Start EXCERPTED PASSAGE

From the President
What I Learned Doing a Multimedia Project on the French Revolution
Lynn Hunt, July 2002
A few years ago, colleagues from the American Social History Project at the City University of New York (http://www.ashp.cuny.edu) approached me about their idea for a CD-ROM on the French Revolution. They had completed a successful CD-ROM project on American history, Who Built America? which won the 1994 American Historical Association James Harvey Robinson Prize, and wanted to branch out into other areas of history. I was to serve as consultant to the project along with Jack Censer at George Mason University. Although I knew nothing at all about CD-ROMs, and my expertise on the Internet consisted of sending and receiving messages on some antiquated, pre-Eudora e-mail system, I jumped at the chance, convinced that I ought to know something about this new format for presenting information. What was possible, what was feasible, both in financial and research terms? Would the CD-ROM as a medium open up issues previously unconsidered? Was it true that these new ways of organizing information would challenge our usual linear, narrative forms of historical argument? I believed that some kind of direct involvement would be the best way to find the answers to these questions.

End EXCERPTED PASSAGE
Start DATA SECTION

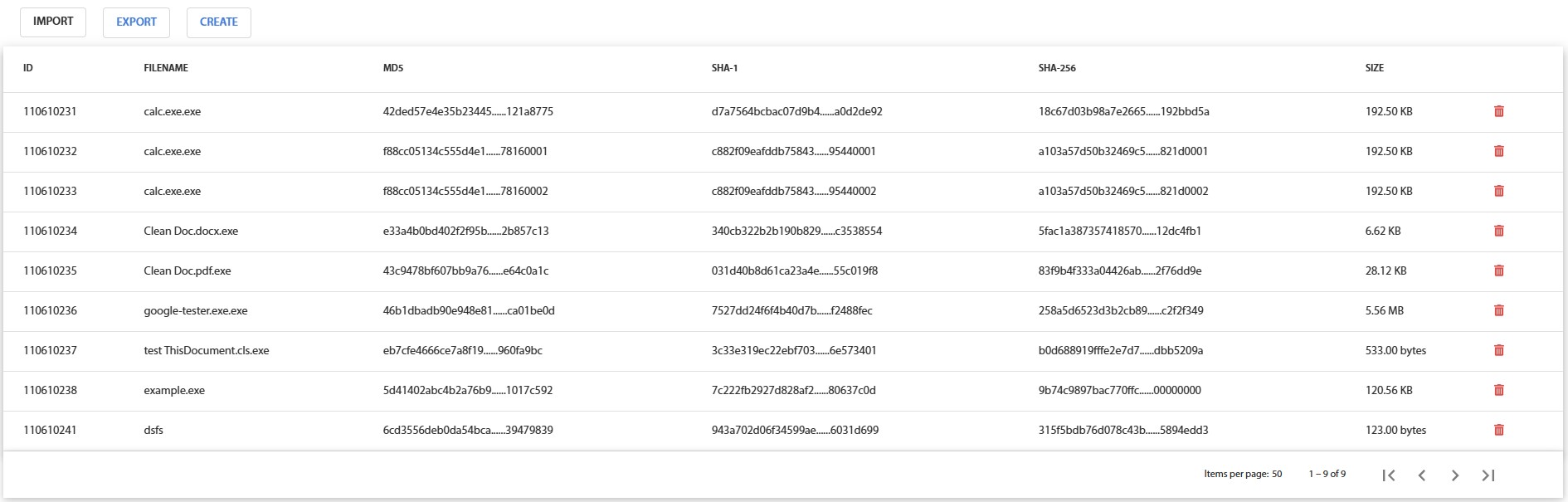Screen dimensions: 1568x502
Task: Sort the table by FILENAME
Action: (166, 68)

End DATA SECTION

* WHAT TO DO *
• A. According to the essay on the French Revolution multimedia project, who served as a consultant on the project alongside the author?
• B. Carry on the essay about the multimedia project on the French Revolution, starting right after its last sentence.

* PER-TASK ANSWERS *
• A. Jack Censer at George Mason University.

• B.
On the spectrum that runs from those who still handwrite their articles, books, and personal communications to those who spend hours surfing the net, learning new software, and putting up their own web pages, I locate myself somewhere in the middle. True, in the early 1980s I did have one of the very first "portable" personal computers, the Osborne, which looked and weighed something like a sewing machine, offered a screen the size of a 4 x 6 index card, and could store exactly 33 pages of text on a single-sided, single-density diskette (for a brief history of the Osborne, see http://www.digitalcentury.com/encyclo/update/osborne.html). And by the mid-1980s I was encouraging my graduate students to get a personal computer to write their dissertations. But I never got a note-taking or bibliography program, never read my manuals, always cared more about the look of my printout than the heft of my RAM, and generally followed rather than led the way into the new technology. This has not changed.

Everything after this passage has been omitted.